We cared about our studies, and competition was brutal for the coveted National Honor Society and class rank. But we weren’t all eaten up by it.

Other schools had outcasts, nerds, ropers, pariahs, preppies and rah-rahs, but distinctions were blurred in our motley halls.

A good example of the joie de vivre is our drill team, the Sweethearts, who are not as regimented as, say, Riverdance. A local magazine once compared our Sweethearts with another high school whose drill team was much smaller and selective. Perfection and practice dominated their crack crackerettes.

But the Sweethearts had fun. Think about it – which skill will carry one better through the vicissitudes of life?

Yes, we would sometimes bend the rules in the Woodrow Independent School District.

“Attitude is everything,” our former Principal Wayne Pierce (the picture of jovial and jocular) used to say – mixed with audacity, perhaps.

Our football players had to play defense and offense to compete with the big teams, where most sit on the bench. But check the all-sports rankings – we’re usually near the top. And the musicals were probably the closest to perfection attained.

◆ What to do ◆
**a)** Return the school reminiscence above in full, word for word.
**b)** Please retype only the lines of the records below starting at the line that contains "What do you see at coordinates (638, 588)" and ending at the line that contains "y-tick-label: 0 is".

◆ Provided data ◆
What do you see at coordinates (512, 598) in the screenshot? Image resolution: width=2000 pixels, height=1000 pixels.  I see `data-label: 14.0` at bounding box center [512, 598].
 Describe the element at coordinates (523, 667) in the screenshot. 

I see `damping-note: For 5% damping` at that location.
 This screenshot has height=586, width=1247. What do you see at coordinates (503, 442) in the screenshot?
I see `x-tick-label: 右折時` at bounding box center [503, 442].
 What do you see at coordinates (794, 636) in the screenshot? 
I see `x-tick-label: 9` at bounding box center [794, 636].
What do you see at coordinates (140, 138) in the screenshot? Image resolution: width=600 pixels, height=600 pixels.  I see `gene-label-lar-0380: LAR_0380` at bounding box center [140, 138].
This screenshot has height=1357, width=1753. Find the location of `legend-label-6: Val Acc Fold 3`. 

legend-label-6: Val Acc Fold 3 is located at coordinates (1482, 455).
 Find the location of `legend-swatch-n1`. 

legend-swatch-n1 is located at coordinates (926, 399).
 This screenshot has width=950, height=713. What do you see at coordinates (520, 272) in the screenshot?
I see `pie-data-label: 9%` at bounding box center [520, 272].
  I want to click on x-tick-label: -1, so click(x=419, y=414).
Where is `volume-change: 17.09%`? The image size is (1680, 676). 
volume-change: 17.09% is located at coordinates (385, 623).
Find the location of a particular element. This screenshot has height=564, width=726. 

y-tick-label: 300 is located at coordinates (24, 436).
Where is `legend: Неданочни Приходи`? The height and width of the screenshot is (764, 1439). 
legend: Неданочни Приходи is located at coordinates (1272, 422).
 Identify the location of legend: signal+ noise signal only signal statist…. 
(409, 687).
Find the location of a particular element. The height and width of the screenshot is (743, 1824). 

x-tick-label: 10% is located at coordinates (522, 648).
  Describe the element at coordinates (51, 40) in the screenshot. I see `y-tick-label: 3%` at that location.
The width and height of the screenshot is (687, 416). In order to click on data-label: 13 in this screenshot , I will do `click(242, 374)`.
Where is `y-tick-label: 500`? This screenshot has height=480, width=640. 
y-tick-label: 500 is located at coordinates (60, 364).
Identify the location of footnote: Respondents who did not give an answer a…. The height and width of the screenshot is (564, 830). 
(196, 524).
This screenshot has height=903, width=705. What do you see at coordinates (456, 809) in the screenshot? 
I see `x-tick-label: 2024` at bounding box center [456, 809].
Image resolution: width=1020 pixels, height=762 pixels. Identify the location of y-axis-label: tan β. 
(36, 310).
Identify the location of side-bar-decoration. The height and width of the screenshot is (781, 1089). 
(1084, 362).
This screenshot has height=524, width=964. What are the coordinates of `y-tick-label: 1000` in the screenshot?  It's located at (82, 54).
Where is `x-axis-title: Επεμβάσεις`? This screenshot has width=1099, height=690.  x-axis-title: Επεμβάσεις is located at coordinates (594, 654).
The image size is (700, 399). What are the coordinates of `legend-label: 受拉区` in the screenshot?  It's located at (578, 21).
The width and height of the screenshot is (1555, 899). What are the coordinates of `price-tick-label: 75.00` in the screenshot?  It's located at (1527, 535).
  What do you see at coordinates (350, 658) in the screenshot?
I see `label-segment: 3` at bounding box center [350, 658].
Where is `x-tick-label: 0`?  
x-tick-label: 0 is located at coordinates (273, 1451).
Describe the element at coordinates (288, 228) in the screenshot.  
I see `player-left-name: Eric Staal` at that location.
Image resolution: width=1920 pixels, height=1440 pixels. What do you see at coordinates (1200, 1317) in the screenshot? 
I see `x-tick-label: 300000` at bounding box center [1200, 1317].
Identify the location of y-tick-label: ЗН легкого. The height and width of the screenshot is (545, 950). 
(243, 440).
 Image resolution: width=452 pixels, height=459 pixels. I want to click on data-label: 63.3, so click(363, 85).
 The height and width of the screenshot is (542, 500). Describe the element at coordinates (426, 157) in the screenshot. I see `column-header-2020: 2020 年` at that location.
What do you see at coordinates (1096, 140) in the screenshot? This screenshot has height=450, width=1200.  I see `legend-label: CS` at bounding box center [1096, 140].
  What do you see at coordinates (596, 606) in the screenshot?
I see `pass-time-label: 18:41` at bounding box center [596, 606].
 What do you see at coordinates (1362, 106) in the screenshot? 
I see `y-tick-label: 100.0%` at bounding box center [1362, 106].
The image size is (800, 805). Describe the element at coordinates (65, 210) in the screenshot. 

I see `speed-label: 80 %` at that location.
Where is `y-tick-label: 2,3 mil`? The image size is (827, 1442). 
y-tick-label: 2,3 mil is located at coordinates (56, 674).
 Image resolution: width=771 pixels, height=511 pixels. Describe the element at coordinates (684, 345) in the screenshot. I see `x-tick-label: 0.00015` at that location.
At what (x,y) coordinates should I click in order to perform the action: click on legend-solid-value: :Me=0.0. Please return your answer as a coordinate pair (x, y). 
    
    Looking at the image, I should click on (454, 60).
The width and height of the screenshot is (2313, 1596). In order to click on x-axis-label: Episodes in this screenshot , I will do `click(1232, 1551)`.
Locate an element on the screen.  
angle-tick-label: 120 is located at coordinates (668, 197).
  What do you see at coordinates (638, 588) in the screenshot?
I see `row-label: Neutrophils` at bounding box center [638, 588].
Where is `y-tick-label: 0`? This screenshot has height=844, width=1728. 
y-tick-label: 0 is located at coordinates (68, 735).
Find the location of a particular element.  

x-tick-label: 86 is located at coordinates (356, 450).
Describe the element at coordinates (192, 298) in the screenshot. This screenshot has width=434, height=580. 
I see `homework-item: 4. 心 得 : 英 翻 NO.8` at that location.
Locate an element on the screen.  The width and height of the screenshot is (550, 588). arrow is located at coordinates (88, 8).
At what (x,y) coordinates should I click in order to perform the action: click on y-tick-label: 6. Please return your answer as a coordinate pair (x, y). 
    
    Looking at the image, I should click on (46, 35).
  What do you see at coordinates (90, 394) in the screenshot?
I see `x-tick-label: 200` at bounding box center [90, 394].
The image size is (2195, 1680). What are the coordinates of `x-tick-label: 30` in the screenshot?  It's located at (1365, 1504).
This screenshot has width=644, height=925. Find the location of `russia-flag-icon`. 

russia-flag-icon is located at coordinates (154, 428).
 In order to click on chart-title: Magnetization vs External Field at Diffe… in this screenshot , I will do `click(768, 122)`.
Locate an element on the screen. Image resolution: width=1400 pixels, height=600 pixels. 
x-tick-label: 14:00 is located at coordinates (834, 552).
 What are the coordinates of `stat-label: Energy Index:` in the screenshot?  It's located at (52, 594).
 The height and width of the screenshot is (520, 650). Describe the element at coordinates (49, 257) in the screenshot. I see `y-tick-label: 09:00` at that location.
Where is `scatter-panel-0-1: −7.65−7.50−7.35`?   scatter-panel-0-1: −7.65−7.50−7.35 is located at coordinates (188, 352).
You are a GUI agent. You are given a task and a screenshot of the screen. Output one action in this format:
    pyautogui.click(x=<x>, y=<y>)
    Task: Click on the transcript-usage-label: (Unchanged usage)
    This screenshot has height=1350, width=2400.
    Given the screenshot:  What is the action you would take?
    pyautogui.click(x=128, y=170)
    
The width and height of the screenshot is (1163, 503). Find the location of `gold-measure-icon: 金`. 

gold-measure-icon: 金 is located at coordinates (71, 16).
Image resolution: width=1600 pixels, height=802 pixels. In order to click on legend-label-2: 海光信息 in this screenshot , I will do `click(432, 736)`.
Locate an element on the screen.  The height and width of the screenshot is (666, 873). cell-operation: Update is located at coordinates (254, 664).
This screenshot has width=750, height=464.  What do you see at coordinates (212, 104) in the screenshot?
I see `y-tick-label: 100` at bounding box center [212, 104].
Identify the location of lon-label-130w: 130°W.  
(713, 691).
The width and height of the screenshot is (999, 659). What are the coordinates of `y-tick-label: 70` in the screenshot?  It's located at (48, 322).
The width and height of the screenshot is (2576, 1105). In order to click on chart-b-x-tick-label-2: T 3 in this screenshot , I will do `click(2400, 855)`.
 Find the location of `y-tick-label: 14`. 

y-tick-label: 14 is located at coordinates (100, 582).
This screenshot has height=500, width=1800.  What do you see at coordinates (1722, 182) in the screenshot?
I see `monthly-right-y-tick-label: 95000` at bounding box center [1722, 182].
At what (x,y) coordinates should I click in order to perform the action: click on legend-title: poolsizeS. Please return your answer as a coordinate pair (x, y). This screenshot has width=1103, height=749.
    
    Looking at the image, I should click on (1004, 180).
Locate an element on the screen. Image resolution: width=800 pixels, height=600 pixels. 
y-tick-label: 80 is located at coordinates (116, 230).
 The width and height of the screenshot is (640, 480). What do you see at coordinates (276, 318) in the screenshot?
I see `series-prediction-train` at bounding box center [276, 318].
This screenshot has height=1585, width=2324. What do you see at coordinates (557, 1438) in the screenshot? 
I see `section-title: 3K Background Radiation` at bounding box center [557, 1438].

◆ Your written answers ◆
**a)**
We cared about our studies, and competition was brutal for the coveted National Honor Society and class rank. But we weren’t all eaten up by it.

Other schools had outcasts, nerds, ropers, pariahs, preppies and rah-rahs, but distinctions were blurred in our motley halls.

A good example of the joie de vivre is our drill team, the Sweethearts, who are not as regimented as, say, Riverdance. A local magazine once compared our Sweethearts with another high school whose drill team was much smaller and selective. Perfection and practice dominated their crack crackerettes.

But the Sweethearts had fun. Think about it – which skill will carry one better through the vicissitudes of life?

Yes, we would sometimes bend the rules in the Woodrow Independent School District.

“Attitude is everything,” our former Principal Wayne Pierce (the picture of jovial and jocular) used to say – mixed with audacity, perhaps.

Our football players had to play defense and offense to compete with the big teams, where most sit on the bench. But check the all-sports rankings – we’re usually near the top. And the musicals were probably the closest to perfection attained.

**b)**
  What do you see at coordinates (638, 588) in the screenshot?
I see `row-label: Neutrophils` at bounding box center [638, 588].
Where is `y-tick-label: 0`? This screenshot has height=844, width=1728. 
y-tick-label: 0 is located at coordinates (68, 735).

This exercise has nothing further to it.